Designing Labeled Graph Classifiers by Exploiting the Rényi Entropy of the Dissimilarity Representation

Representing patterns by complex relational structures, such as labeled graphs, is becoming an increasingly common practice in the broad field of computational intelligence. Accordingly, a wide repertoire of pattern recognition tools, such as classifiers and knowledge discovery procedures, are nowadays available and tested for various labeled graph data types. However, the design of effective learning and mining procedures operating in the space of labeled graphs is still a challenging problem, especially from the computational complexity viewpoint. In this paper, we present a major improvement of a general-purpose graph classification system, which is conceived on an interplay among dissimilarity representation, clustering, information-theoretic techniques, and evolutionary optimization.

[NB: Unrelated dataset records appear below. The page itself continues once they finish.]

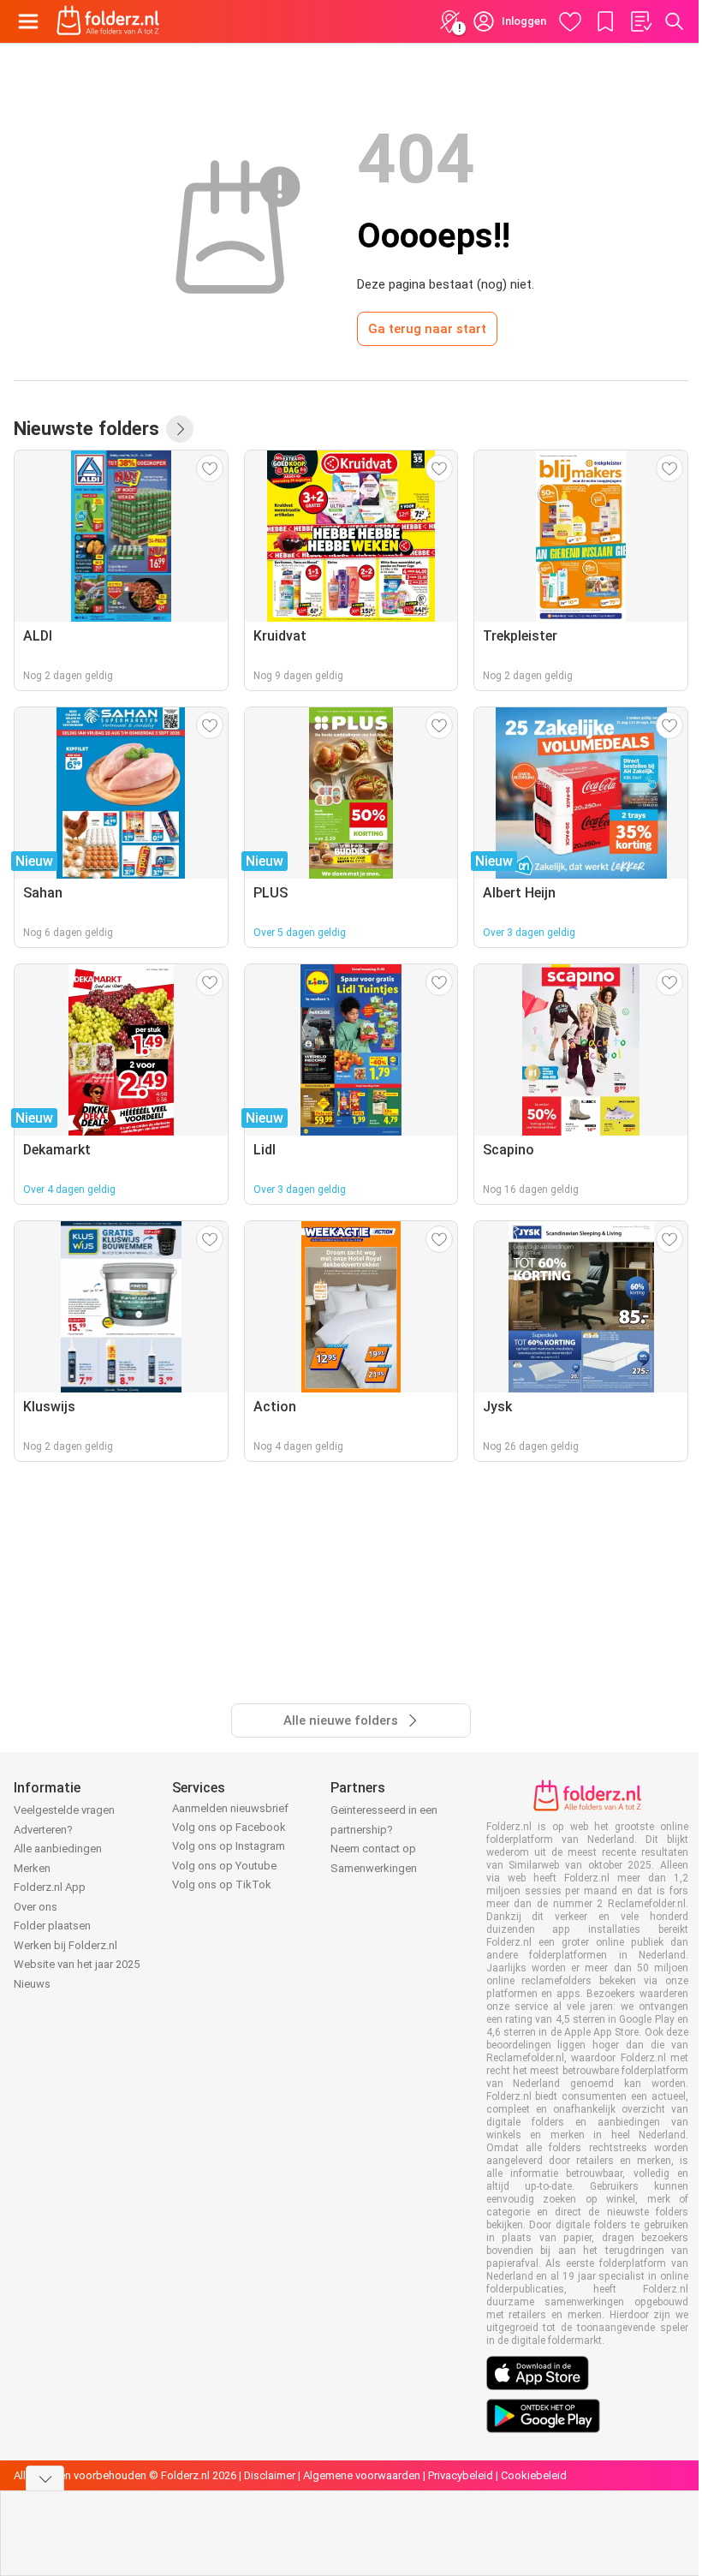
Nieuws (32, 1983)
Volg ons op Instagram (228, 1846)
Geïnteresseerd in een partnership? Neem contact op (383, 1829)
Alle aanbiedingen (58, 1848)
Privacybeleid (460, 2475)
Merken (32, 1868)
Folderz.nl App (50, 1887)
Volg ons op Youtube (224, 1865)
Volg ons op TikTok (221, 1884)
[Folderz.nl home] (108, 21)
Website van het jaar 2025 (77, 1964)
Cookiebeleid (534, 2475)
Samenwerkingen (373, 1868)
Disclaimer (269, 2475)
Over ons (35, 1906)
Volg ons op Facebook (229, 1827)
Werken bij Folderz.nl (65, 1945)
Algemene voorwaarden (361, 2475)
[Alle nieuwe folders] (179, 429)
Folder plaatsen (52, 1925)
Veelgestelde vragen (64, 1810)
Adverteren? (43, 1829)
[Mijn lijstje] (640, 21)
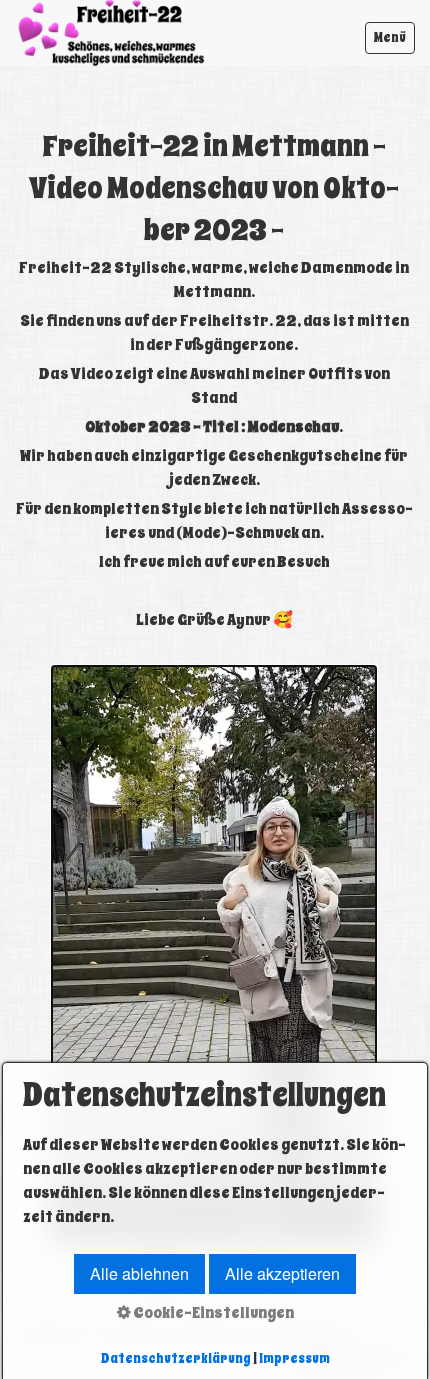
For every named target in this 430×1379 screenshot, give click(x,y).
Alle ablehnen (139, 1273)
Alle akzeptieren (282, 1273)
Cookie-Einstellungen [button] (212, 1313)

The improvement focuses on a specific key subroutine of the system that performs the compression of the input data. We prove different theorems which are fundamental to the setting of such a compression operation. We demonstrate the effectiveness of the resulting classifier by benchmarking the developed variants on well-known datasets of labeled graphs, considering as distinct performance indicators the classification accuracy, the computing time, and the parsimony in terms of structural complexity of the synthesized classification model. Overall, the results show state-of-the-art standards in terms of test set accuracy, while achieving considerable reductions for what concerns the effective computing time and classification model complexity.